Umso erfreulicher, dass einer dieser letzten Einsätze die 9H-MIP auch nach Deutschland führt. Seit gestern ist die A380 nämlich wieder unterwegs. Erstmals seit Ende Oktober hat sie ihre Basis im portugiesischen Beja verlassen und ist nach Seoul aufgebrochen. Von dort aus wird der Weg sie weiter nach Shanghai in China führen, bevor sie – bepackt mit jeder Menge medizinischer Hilfsgüter – am morgigen Freitag nach Hamburg fliegt. Auf dem Hamburger Flughafen Fuhlsbüttel erwartet man die Ankunft der A380 abends gegen 19.30. Der Abflug ist am Folgetag um 12 Uhr mittags geplant.

Hi Fly
Für medizinische Frachtflüge im Zuge der Corona-Pandemie ließ Hi Fly ihre A380 zum Behelfsfrachter umbauen. Der Jet fasst nun 300 Kubikmeter Fracht im Hauptdeck.

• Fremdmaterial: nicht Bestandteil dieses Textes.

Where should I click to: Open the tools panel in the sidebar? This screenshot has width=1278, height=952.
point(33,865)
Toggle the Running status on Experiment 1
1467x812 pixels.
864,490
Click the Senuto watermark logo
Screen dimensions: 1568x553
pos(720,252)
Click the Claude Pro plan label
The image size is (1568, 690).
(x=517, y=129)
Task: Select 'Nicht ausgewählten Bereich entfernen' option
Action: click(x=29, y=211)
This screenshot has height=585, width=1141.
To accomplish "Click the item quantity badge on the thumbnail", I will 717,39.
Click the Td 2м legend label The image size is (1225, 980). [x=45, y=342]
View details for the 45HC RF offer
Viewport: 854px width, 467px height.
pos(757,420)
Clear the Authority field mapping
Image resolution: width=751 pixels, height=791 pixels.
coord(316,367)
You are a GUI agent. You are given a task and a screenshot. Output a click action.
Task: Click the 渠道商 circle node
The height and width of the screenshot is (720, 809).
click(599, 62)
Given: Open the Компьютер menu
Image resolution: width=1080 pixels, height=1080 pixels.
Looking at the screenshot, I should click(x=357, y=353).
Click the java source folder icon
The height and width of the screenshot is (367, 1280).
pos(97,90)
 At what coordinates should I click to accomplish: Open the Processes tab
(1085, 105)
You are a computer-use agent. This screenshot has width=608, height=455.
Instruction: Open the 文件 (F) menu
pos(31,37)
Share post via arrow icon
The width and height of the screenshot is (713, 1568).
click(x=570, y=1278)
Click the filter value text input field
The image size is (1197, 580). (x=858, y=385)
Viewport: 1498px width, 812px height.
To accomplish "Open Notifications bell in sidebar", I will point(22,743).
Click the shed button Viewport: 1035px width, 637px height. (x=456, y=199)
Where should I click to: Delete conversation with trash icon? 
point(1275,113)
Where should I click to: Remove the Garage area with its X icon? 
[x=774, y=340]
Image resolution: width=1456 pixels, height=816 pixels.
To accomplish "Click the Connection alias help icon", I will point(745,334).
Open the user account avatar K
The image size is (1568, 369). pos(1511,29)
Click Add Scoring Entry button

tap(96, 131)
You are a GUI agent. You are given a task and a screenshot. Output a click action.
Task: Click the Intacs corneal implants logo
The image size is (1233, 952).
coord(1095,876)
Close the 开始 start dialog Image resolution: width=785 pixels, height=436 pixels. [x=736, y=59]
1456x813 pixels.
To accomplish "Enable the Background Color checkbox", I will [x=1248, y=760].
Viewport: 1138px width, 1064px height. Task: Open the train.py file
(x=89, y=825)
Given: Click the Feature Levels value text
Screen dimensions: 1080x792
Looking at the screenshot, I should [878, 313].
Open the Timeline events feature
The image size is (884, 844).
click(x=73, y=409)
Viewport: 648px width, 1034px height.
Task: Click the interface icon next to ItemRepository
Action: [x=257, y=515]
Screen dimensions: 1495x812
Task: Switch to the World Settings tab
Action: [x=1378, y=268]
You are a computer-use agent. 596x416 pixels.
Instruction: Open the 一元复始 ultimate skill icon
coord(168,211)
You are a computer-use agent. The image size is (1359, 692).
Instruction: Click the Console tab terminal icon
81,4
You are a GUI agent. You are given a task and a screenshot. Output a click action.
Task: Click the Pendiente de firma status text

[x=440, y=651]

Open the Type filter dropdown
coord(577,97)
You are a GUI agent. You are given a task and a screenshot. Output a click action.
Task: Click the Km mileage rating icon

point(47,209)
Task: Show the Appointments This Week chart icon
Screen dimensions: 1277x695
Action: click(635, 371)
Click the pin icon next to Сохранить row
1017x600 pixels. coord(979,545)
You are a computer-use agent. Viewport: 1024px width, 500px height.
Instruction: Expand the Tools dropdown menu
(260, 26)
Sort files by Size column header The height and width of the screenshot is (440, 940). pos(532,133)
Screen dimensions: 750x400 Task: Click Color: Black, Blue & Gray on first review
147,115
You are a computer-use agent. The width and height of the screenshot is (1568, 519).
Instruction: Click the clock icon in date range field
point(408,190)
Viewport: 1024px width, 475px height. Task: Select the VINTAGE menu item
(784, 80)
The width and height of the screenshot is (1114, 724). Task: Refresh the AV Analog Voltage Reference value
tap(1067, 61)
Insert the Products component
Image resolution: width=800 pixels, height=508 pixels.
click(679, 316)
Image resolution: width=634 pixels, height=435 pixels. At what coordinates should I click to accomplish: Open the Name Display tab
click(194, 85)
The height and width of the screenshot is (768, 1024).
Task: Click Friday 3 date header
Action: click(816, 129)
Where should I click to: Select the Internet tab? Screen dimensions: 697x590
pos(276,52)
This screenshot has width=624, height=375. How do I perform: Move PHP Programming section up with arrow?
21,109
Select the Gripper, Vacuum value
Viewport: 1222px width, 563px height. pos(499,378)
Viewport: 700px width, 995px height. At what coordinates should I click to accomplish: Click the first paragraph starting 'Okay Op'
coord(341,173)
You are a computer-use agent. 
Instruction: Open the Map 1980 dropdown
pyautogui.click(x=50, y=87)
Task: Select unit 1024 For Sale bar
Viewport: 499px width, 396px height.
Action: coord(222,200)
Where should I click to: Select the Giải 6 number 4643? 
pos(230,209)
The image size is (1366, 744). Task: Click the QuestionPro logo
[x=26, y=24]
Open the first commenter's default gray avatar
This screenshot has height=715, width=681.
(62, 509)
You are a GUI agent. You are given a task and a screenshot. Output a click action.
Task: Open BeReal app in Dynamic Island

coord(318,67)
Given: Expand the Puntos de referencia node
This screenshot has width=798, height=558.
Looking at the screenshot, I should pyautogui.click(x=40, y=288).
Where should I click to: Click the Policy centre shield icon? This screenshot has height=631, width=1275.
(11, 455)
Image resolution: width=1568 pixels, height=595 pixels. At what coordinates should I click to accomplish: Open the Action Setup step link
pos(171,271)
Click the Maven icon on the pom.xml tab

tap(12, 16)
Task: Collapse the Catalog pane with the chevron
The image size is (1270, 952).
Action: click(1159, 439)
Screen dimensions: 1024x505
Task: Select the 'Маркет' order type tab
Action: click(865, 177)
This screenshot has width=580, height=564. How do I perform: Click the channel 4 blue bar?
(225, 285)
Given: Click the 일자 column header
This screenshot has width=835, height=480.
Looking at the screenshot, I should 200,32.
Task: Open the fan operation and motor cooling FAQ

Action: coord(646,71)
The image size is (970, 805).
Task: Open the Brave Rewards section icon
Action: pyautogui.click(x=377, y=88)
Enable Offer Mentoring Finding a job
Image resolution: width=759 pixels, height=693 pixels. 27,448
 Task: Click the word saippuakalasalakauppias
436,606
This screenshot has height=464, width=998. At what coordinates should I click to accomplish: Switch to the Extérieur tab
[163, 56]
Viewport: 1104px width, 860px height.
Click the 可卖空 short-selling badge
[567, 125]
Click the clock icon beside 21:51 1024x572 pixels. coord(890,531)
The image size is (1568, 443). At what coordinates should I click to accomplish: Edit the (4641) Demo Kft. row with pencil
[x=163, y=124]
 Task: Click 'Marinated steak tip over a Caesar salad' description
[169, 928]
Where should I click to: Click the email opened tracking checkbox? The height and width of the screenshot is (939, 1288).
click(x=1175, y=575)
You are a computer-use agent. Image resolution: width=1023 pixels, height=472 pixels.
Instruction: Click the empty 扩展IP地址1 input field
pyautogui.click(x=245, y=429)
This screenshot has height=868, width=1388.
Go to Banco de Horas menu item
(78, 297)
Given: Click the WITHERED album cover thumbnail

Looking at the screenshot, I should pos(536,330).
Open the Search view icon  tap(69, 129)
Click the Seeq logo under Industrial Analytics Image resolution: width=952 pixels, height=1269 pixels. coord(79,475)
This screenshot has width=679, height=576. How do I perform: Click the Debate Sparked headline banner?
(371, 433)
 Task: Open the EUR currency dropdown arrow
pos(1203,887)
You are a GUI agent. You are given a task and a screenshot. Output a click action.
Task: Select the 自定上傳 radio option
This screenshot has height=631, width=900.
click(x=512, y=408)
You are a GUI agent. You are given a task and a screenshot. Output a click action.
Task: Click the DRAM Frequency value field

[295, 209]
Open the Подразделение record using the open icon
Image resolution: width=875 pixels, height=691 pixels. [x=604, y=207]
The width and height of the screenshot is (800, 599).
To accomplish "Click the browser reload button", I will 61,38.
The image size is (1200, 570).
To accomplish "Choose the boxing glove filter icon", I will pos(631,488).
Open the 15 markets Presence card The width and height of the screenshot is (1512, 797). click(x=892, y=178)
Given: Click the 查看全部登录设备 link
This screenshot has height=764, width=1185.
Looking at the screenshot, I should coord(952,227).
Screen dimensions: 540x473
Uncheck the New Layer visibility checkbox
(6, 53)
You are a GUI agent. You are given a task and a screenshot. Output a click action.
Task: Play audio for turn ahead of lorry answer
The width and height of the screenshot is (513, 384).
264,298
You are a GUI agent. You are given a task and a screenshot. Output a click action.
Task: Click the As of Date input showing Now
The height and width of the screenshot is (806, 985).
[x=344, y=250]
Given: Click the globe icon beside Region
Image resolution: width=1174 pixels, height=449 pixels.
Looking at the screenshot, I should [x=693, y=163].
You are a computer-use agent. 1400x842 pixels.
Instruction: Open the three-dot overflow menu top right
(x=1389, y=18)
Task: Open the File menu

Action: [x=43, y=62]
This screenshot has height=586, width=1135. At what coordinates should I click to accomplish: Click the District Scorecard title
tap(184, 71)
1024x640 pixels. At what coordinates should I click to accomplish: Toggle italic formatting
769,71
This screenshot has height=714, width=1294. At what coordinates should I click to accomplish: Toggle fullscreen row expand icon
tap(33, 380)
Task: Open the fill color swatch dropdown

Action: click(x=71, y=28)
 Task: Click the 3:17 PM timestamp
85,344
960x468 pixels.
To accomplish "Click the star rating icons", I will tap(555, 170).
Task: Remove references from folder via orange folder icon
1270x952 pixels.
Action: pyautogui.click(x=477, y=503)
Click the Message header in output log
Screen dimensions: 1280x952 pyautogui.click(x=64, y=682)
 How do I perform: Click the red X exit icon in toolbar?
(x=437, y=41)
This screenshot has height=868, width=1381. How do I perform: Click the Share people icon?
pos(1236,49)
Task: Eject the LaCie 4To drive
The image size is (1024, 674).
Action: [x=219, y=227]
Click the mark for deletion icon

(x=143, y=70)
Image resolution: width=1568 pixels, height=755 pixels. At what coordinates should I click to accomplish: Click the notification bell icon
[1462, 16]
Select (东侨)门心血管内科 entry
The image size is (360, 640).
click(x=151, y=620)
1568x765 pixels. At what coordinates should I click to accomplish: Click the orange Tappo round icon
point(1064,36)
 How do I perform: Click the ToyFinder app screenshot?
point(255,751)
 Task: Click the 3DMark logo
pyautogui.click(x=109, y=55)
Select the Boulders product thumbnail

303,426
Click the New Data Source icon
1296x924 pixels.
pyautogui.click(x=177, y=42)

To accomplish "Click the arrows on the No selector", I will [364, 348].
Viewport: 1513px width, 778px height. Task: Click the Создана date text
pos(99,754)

Zweiter Besuch kommende Woche?

Gerüchten zufolge wird es nicht bei einer einzigen Stippvisite bleiben: Anfang der kommenden Woche könnte die 9H-MIP nämlich abermals mit Hilfsgütern in Hamburg aufschlagen. Für Hi Fly sind derlei Flüge mit Ziel Fuhlsbüttel nichts Neues: Bereits seit Mitte November pendelt mit der A340 9H-SUN ein weiterer Vierstrahler der Charter-Airline immer wieder zwischen Hamburg, Seoul und Shanghai, um Schutzausrüstung gegen das Corona-Virus aus Asien nach Deutschland zu bringen.